The Sea Bat (1930)
7/10
Before "Jaws", there was "Manta!"
5 April 2019
Warning: Spoilers
A very enjoyable early talkie melodrama , this West Indies adventure yarn combines some gorgeous tropical photography with a religious spin involving minister Charles Bickford trying his best to reform temperamental native Raquel Torres who has a body for sin and a desire for life any way she can get it. She is surviving the loss of her brother (Nils Asther) who was brutally killed by the giant manta ray after the envious John Miljan cut his line while Asther was exploring the coral reefs. Bickford, a sermonless minister, arrives for an agenda of his own, and like Walter Huston in "Rain", finds himself obsessed with reforming Torres. although he doesn't go as far as Huston did with Joan Crawford. Miljan takes things too far by intending to feed Bickford to the huge "sea bat", and this leads to a chilling conclusion where the size of this true sea monster is revealed.

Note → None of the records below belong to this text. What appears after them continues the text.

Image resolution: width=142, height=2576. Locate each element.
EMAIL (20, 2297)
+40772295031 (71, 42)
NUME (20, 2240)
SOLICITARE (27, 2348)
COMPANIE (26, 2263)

While a bit clunky compared to the standards of films made just a few years later, this has an exotic feel to it, and stands the test of time outside the bounds of just mere curiosity. If you blink, you might miss a youngish Boris Karloff, barely recognizable. Bickford and Torres do display some heat together, and in spite of what could have been a one dimensional part, Torres makes her character likable. Bickford, who could play brutes on screen, is quite understated here. But the best performance is by George F. Marion as Torres' drunken father who in spite of seemingly constant intoxication is quite spiritual. This is enjoyable for its fabulous use of exotic locations and pre-code insinuations of sexual desire. The direction by Wesley Ruggles and Lionel Barrymore apparently went uncredited, but this is pretty much the kind of film where the photographer is really the star behind the scenes, a testament to cinematographer Ira H. Morgan whose career spanned the mid teen's to the late 1950's.